Please transcribe, word for word, the line containing "Screen dimensions: 648x499" and every line after it through the end of the records below, and nothing else.

***

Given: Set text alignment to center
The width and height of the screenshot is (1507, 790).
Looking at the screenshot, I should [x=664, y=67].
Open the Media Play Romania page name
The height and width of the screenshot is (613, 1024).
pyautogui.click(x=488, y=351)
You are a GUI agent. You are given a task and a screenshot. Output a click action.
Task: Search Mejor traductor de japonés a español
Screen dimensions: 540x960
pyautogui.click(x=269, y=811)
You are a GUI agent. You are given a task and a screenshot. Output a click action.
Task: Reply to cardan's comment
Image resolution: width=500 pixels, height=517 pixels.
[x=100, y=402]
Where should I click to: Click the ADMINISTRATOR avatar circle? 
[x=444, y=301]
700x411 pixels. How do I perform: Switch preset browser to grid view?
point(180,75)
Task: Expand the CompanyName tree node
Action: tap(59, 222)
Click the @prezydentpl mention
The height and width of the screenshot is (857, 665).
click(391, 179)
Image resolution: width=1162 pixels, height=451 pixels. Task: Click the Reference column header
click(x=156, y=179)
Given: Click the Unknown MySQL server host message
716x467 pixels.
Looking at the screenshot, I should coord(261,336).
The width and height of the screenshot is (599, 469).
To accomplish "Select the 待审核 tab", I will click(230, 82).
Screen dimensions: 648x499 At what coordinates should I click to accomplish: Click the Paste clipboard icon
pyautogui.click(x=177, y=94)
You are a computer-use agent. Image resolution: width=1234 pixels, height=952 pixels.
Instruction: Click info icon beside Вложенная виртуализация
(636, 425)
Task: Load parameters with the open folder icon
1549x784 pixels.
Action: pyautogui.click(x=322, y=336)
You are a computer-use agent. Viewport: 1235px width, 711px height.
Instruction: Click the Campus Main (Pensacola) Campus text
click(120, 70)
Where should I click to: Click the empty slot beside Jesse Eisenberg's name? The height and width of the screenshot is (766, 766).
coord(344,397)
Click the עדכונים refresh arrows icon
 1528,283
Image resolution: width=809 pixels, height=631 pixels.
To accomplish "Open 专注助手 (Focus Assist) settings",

***

◆ YOUR SOLUTION:
Screen dimensions: 648x499 At what coordinates should I click to accomplish: Click the Paste clipboard icon
pyautogui.click(x=177, y=94)
You are a computer-use agent. Image resolution: width=1234 pixels, height=952 pixels.
Instruction: Click info icon beside Вложенная виртуализация
(636, 425)
Task: Load parameters with the open folder icon
1549x784 pixels.
Action: pyautogui.click(x=322, y=336)
You are a computer-use agent. Viewport: 1235px width, 711px height.
Instruction: Click the Campus Main (Pensacola) Campus text
click(120, 70)
Where should I click to: Click the empty slot beside Jesse Eisenberg's name? The height and width of the screenshot is (766, 766).
coord(344,397)
Click the עדכונים refresh arrows icon
 1528,283
Image resolution: width=809 pixels, height=631 pixels.
To accomplish "Open 专注助手 (Focus Assist) settings",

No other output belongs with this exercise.